Here in Penn’s Woods, residents are treated to a nighttime serenade of buzzing, chirping and other sounds from nature as summer slips away.
Some would call it a symphony, others a cacophony — depending whether it lulls them to sleep or keeps them up — but what is it that’s making all the racket?
According to Entomologist Greg Hoover of the Penn State Cooperative Extension, many people incorrectly attribute this nightly noise to cicadas.
While a few species of dog-day cicadas are out right now, Hoover said cicadas only generate noise during the daylight hours.
“What people are hearing at night are katydids or tree crickets,” he explained. “Cicadas are active during the heat of the day, and as it gets cooler, their numbers are diminishing.”
Hoover said dog-day cicadas — named for the dog days of summer when they emerge — became active in late-July and peaked in early August. They’ve been declining in number over the past few weeks as they mate, lay their eggs and get plucked off as a meal by other animals, he said.
“I heard some over the weekend, but not near the number of individuals there were just a few weeks ago,” Hoover commented.
The recognizable sound of the cicada is actually the adult males flexing their tymbals — drumlike organs found in their stomachs, according to www.cicadamania.com. That’s a mating call to female cicadas, which don’t make the monotonous, buzzing noise.
While dog-day cicadas are recognized for their loud, shrill calls, Hoover said folks can identify tree crickets at night as a higher-pitched sound in comparison to the droning noise of the katydids’ repetitive clicks.
Katydids, which resemble a combination between a leaf and a grasshopper with wings, have been apparent for several weeks and are starting to peak, according to Hoover.
The dog-day cicadas look very different, having rounder bodies and big translucent wings lined with conspicuous lime green veins. He said there are many different species of dog-day cicadas, and they only take two to five years to reach maturity.
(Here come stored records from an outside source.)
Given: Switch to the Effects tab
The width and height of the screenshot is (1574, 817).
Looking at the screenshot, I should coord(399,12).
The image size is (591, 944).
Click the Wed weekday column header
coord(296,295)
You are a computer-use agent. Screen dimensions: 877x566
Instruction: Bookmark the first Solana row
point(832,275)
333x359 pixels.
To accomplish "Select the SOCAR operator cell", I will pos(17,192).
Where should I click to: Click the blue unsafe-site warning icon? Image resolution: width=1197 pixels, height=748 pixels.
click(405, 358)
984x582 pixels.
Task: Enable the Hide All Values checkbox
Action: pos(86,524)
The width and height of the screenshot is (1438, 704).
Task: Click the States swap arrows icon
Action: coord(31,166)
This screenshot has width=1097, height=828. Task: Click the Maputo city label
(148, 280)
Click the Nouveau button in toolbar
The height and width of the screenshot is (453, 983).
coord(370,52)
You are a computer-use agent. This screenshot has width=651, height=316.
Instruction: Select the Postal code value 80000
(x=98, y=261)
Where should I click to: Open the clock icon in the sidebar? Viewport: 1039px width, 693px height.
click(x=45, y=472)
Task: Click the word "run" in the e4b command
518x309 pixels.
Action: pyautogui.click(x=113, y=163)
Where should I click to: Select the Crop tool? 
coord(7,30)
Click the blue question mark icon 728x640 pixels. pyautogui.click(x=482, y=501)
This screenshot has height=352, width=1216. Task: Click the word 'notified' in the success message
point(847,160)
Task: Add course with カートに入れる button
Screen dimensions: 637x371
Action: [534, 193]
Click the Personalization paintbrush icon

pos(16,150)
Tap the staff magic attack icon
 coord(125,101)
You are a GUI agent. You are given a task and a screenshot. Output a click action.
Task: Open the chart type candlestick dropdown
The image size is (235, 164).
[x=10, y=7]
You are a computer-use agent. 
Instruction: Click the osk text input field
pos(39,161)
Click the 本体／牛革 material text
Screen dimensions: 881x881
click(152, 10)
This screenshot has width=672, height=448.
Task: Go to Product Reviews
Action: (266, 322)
In some cases, they can be as much as two times the size of periodical cicadas, which have orange wing veins and emerge in early May every 13 or 17 years in various broods, according to Hoover.
“There are actually three species of periodical cicadas that will emerge during certain years in Pennsylvania; but with the dog day cicadas, there are several more species that would be apparent,” he said.
Both kinds of cicadas develop as nymphs, feeding on the contents of xylem cells in the roots of trees during their years underground before crawling out of the soil to breed, Hoover explained.
“I’m sure many noticed the nymphal exoskeletons apparent with both of these insects,” he said. “Children may be particularly fascinated to find them left behind on trunks of trees or fence posts. They’re usually intrigued, wondering why it isn’t moving, providing a great chance for parents to teach about the lifecycle of this group of insects.”
Their lifecycle, after shedding their nymphal exoskeletons, usually ends in the bellies of other forms of wildlife like turkeys, skunks and turtles, who get to enjoy a short-lived feast of the plentiful cicadas to help fatten up for the colder months, according to Hoover.
The next impressive 17-year cicada emergence in Pennsylvania will occur in the western part o the state as Brood VIII emerges in 2019.
As an entomologist, Hoover, of course, looks forward to the emergence of cicadas and other insects — but beyond his professional curiosity, he said he simply enjoys listening to their various calls that give an audible assurance of the life of the forest outside his bedroom window.
“We have great late-summer and early-fall noises in our Pennsylvania forests,” Hoover said. “These sounds are like rain on a tin roof for me. People in suburban areas aren’t going to hear these soothing sounds of nature — we’re lucky.”